Written by: Jason Pitruzzello
This is the first installment in a three-part series. The final installments will be published on Wednesday and Friday of this week.
A few months ago, I had the privilege of being given pamphlets about candidates for political office. Despite the fact that I toss all such material in the trash, as I keep up with the candidates for various offices myself and do not need their propaganda about themselves or others to stay informed, I do like the fact that such activities go on because it is healthy political expression. On my campus, there’s a small but dedicated group of students who support Lyndon LaRouche for president, and every few weeks, I’ll get one of their packets handed to me. Most of the time, I toss them away like any other.
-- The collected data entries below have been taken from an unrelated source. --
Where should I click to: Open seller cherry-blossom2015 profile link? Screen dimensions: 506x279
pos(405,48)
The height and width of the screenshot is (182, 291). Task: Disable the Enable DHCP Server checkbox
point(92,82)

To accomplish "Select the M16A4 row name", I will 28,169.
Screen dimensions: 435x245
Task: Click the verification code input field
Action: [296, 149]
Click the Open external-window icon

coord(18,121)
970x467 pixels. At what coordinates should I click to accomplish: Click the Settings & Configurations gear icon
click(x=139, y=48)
Not this time. It’s kind of hard to throw something away when you’re a computer hobbyist and the title, in big letters, asks “Is the Devil on your laptop?” Thinking to myself, “Well, if the Devil is on my laptop, I’d better know about it so I can format the hard drive and reinstall Windows. (Assuming the Devil in questions isn’t Windows. You never can tell when it comes to die hard Mac OS fans.) I held on to the small packet and began to read it over lunch. What I thought was going to be a typical LaRouche diatribe about global economic downturns and their relation to technology industries turned out to be something very different.
Now, since this is Adrenaline Vault, and since the packet I was given contained a lot more than stuff about computers and video games, let me lay down some simple parameters for my discussion of LaRouche’s claims about video games and America’s youth. First, so that everyone knows I am not making anything up, the relevant parts of the pamphlet are located here and here. Second, it’s not my intention to debate the merits or faults of LaRouche’s economic policy, his claims about the formation or maintenance of an Anglo-Dutch Empire or the veracity of claims that in 1974, the CIA brainwashed a member of his NCLC to become an assassin.
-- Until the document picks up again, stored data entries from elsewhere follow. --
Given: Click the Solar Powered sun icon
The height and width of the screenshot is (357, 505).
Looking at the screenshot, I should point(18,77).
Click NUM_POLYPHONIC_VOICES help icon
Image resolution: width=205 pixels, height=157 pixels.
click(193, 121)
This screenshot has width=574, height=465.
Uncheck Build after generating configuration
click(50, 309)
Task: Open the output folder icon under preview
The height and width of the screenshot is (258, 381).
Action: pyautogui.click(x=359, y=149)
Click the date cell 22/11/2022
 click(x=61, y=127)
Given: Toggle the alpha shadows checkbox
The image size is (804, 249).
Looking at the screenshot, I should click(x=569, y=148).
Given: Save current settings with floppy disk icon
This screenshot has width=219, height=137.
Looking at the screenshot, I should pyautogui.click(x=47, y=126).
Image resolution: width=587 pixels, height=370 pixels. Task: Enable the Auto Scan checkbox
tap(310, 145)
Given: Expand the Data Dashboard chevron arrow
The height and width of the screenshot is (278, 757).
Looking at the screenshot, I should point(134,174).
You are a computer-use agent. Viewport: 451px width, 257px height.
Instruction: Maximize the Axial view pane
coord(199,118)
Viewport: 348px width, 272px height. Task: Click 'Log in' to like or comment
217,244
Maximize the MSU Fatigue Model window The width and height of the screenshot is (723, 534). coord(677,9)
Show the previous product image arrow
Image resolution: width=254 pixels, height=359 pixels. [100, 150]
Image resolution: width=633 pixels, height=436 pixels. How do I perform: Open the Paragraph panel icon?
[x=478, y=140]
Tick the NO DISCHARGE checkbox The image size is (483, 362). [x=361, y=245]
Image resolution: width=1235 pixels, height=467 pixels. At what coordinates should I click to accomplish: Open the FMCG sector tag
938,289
I also do not wish to discuss U.S. presidential politics in any depth, despite the fact that Lyndon LaRouche is running for the office. Since I doubt he has any chance of securing a nomination, much less getting elected, it would be fruitless to compare his policies in relation to the other candidates. Instead, I’m only concerned about LaRouche’s claims about links between video games, violence among school age youths and the broader impact of video games on American culture.
In the article entitled “Terrorism Comes to the West: The New Cult of the Teenage Suicide Bomber,” Nick Walsh, writing for LaRouche’s PAC, argues that violent video games, along with Facebook and MySpace, are conditioning those who play into becoming suicide killers similar to suicide bombers. Specifically, the article claims that “In the United States and Western Europe, the perverted religion of the terrorist, is the video game… If the people of the United States, led by the 16-to-25-year-old age bracket, do not destroy MySpace, Facebook and these computer games, the United States cannot survive.”
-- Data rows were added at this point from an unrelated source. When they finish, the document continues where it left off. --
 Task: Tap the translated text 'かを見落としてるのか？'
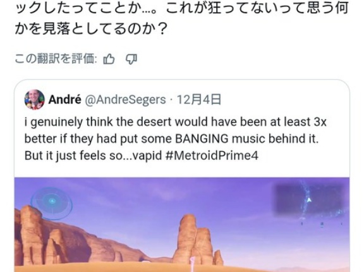pyautogui.click(x=91, y=29)
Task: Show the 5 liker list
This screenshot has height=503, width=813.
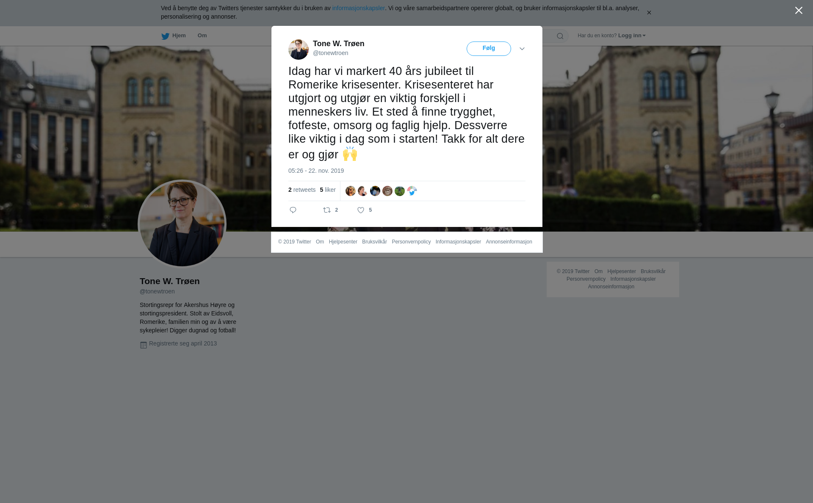Action: pos(328,190)
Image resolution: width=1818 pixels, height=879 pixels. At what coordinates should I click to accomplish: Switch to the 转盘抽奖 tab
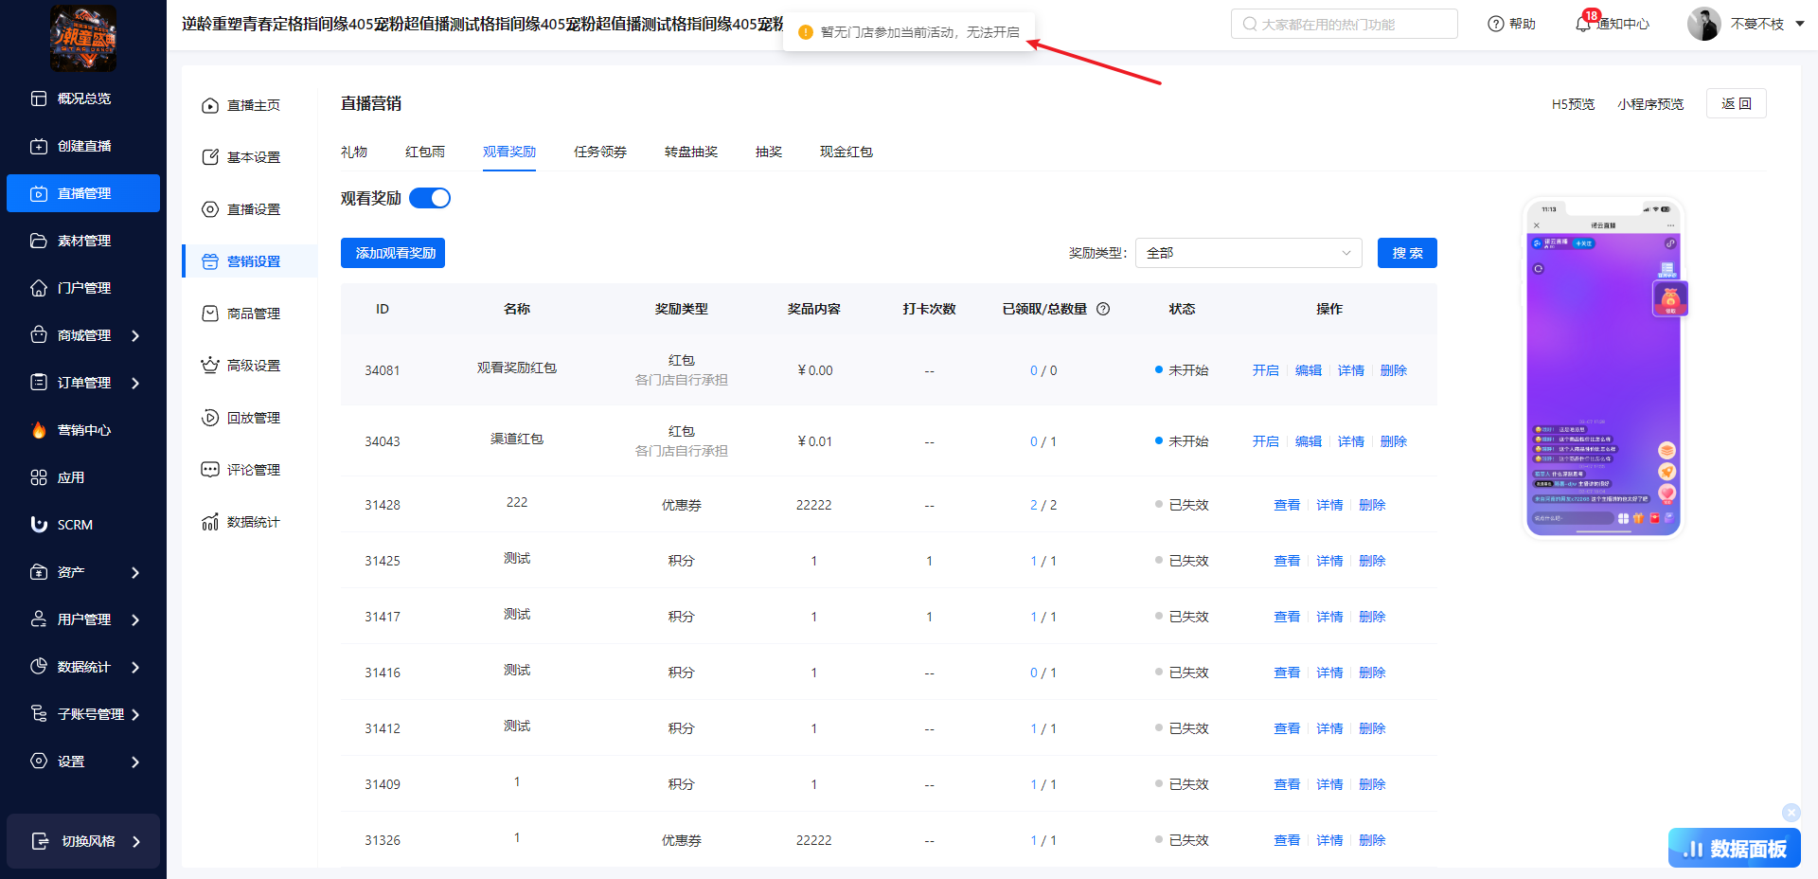pos(691,152)
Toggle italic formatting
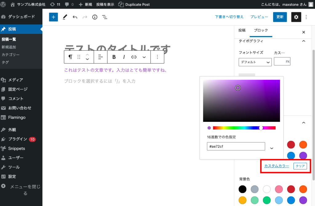This screenshot has width=315, height=206. point(124,57)
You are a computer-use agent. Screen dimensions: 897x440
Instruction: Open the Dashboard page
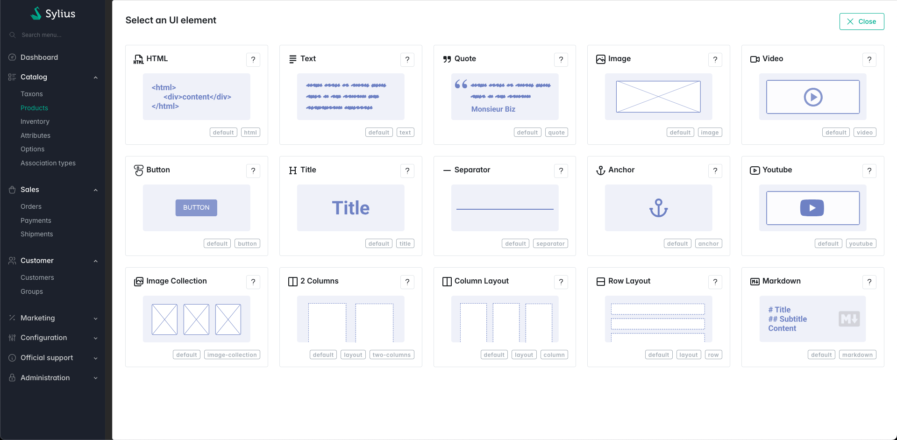[x=39, y=57]
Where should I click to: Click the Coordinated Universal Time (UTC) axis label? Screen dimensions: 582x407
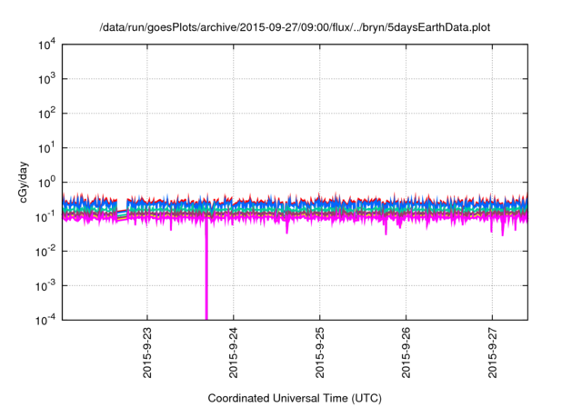tap(295, 398)
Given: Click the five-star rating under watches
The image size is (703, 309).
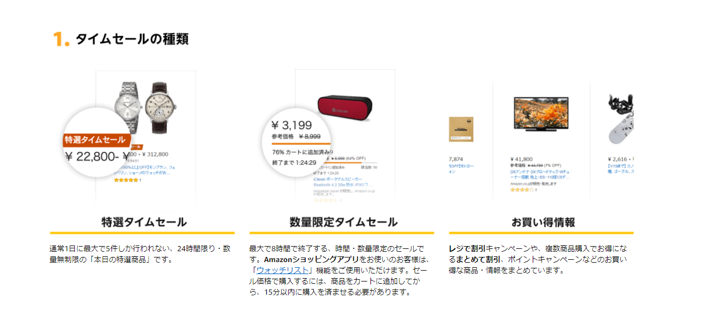Looking at the screenshot, I should [x=126, y=180].
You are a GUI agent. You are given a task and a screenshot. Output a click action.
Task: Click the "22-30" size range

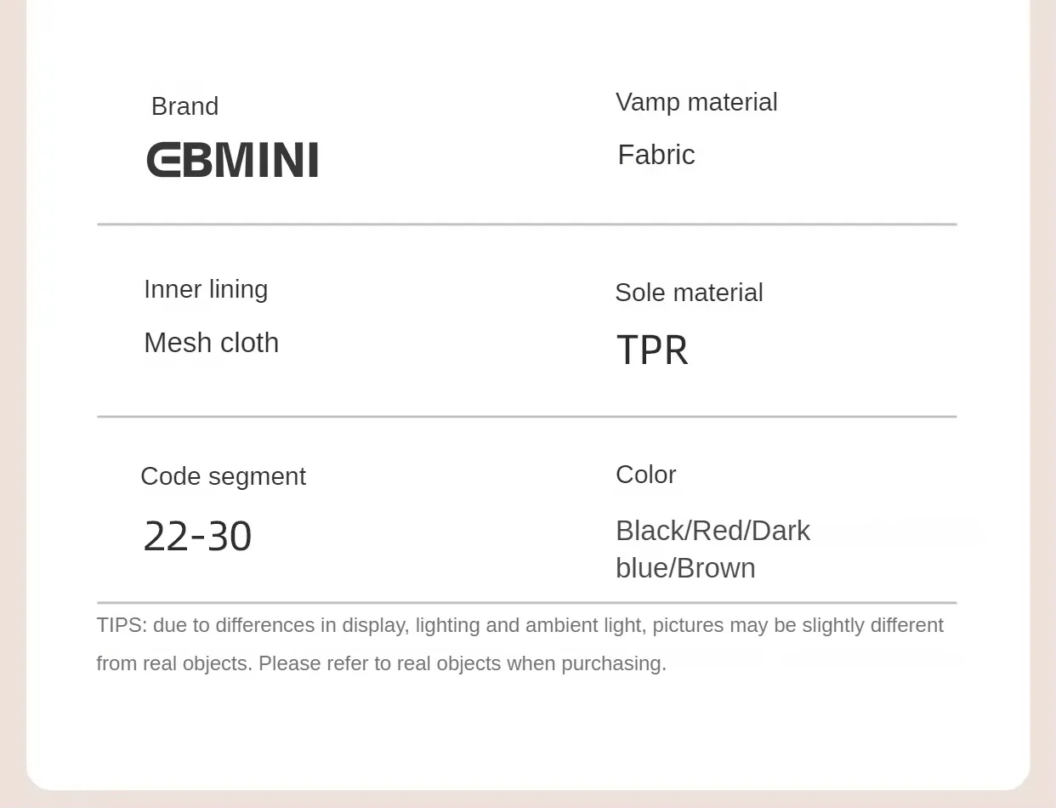pyautogui.click(x=197, y=537)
These claims might seem to be a bit ridiculous to those of us who choose gaming as one of our hobbies, but this kind of amped up anti-video game rhetoric has been advanced before. Specifically, those of us who remember the aftermath to the Columbine Massacre will remember claims that Doom inspired the deadly events of that day. But this argument has a far longer lineage than video games and school shootings. As far back as Plato, such arguments were advanced against the kind of literature popular in ancient Greece. If you take the time to read Plato’s Republic, you’ll find that Plato’s utopian society wouldn’t allow almost any literature, including drama and poetry, because the literature of ancient Greece, such as the epic poetry of Homer and the tragedies of Aeschylus, were too violent and portrayed the gods in a poor light by having them behave in an immoral fashion. This would simply not do because, in the Platonic view of epistemology and metaphysics, the citizens of the Republic would copy what they read and saw on stage, acting violent and immoral themselves. So it was for Plato, so it is for those who, like LaRouche, hate video games: playing violent video games psychologically conditions you to be a cold blooded killer with a suicidal bent.